VIEWPOINT

Drilling - A sector hungry to learn

John Grainger, the chair of the British Drilling Association’s marketing sub-committee, tells GDI about the importance and impact of the recent seminars presented by the Association around the UK.

John Grainger
 The recent BDA seminars have been well supported by industry exhibitors as well as drill staff keen to learn about new ideas and techniques

The recent BDA seminars have been well supported by industry exhibitors as well as drill staff keen to learn about new ideas and techniques

Much of what organisations like the British Drilling Association (BDA) undertakes is hidden away behind the scenes; from the many guidance documents it creates and issues through to the audits and technical input it provides that collectively project the level of quality and performance that clients have come to expect from its members.

However, the BDA's seminar series was something of a departure from this approach, instead choosing to interface directly with its industry sector through the delivery of a number of educational and informative topics pertinent to the drilling sector and those industries upon which its activities impact. This was a bold move and not initially without its risks, but from the very first seminar, they have been well-received.

In fact, the total number of attendees over the past two seminar cycles - some seven events, with the recent Cardiff seminar being the seventh in the series - over 500 people have taken time out of their valuable working day to listen to a variety of speakers from some of the biggest names in the construction industry.

The seminar programme initiative itself came about from the BDA's desire to address some of the wider issues facing the drilling sector, avoiding the profile-raising approach, although it was hoped the BDA's profile would benefit and this has been the case and the Association has seen membership grow as a result. There have been a lot of changes occurring within the construction industry and the BDA felt it was critically important to not just BDA members, but to the wider drilling sector, its member's clients (consultants, main contractor, public and private organisations) and associated industries, that an awareness and some understanding of their impact be communicated.

Topics such as Eurocodes, procurement, rig safety, site safety, safety culture, asbestos, underground services, innovation, ROGEP, data management changes as well as other areas not directly drilling-related, such as surveying and geophysics, are all evolving and while good information is out there, the BDA felt that to enhance understanding a discussion forum was perhaps the best platform where issues could be augmented with real-world case history projects showing both good and bad approaches as well as touch upon sensitive subjects such as mental health and wellbeing and new approaches to understanding and addressing it.

Well, the numbers attending the seminars speak for themselves and are only further supported by the additional feedback received from delegates directly and anecdotally. The BDA's goal to educate and inform through the seminars was met. They helped also align the BDA's approach with that of the industry while focussing efforts into what industry felt was missing. The BDA has begun filling that void, be that through these and planned seminars or more in-depth through supporting guidance documents and its involvement in standards groups, etc.

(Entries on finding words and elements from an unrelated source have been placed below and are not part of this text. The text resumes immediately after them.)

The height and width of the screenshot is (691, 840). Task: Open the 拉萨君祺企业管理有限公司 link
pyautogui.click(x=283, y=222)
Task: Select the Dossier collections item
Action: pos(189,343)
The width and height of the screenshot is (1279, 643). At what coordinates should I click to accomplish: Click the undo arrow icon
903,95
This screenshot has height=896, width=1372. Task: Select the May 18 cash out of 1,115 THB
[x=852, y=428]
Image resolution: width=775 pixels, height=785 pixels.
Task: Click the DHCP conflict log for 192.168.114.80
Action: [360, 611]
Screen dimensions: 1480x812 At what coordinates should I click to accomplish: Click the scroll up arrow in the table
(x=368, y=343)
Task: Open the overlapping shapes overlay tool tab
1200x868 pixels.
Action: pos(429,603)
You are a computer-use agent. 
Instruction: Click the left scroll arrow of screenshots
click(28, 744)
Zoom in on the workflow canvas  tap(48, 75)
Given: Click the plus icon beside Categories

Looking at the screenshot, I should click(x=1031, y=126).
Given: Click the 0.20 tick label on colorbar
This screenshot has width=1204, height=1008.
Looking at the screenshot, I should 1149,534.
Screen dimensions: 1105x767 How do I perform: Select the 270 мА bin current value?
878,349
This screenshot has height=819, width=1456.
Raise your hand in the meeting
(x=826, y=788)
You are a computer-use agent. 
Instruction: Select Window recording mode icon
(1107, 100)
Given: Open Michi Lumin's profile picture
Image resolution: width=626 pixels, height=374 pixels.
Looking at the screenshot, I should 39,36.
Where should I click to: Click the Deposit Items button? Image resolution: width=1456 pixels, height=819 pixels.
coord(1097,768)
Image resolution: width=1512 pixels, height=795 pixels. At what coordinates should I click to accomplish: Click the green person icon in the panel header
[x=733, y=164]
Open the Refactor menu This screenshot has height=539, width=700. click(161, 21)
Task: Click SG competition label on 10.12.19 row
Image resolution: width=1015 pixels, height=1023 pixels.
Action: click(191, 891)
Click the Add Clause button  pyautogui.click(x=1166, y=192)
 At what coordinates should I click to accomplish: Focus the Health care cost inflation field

The seminar held back in September 2017 sought to examine "Emerging Best Practice in GE for Infra Projects" and was a bold move by the BDA, and while it and the success of subsequent seminars support the BDA's original approach, the success must also reflect the appetite of the drilling community to learn and discover. It is often all too easy to be cynical of the drilling industry's reluctance to change or adapt, an accusation levelled all too easily at the wider construction sector too, but the success of the BDA's seminars is proof, if ever it was needed, that that the drilling sectors is progressive, modernising and ready to face the challenges of the future be they commercial, technological or regulatory.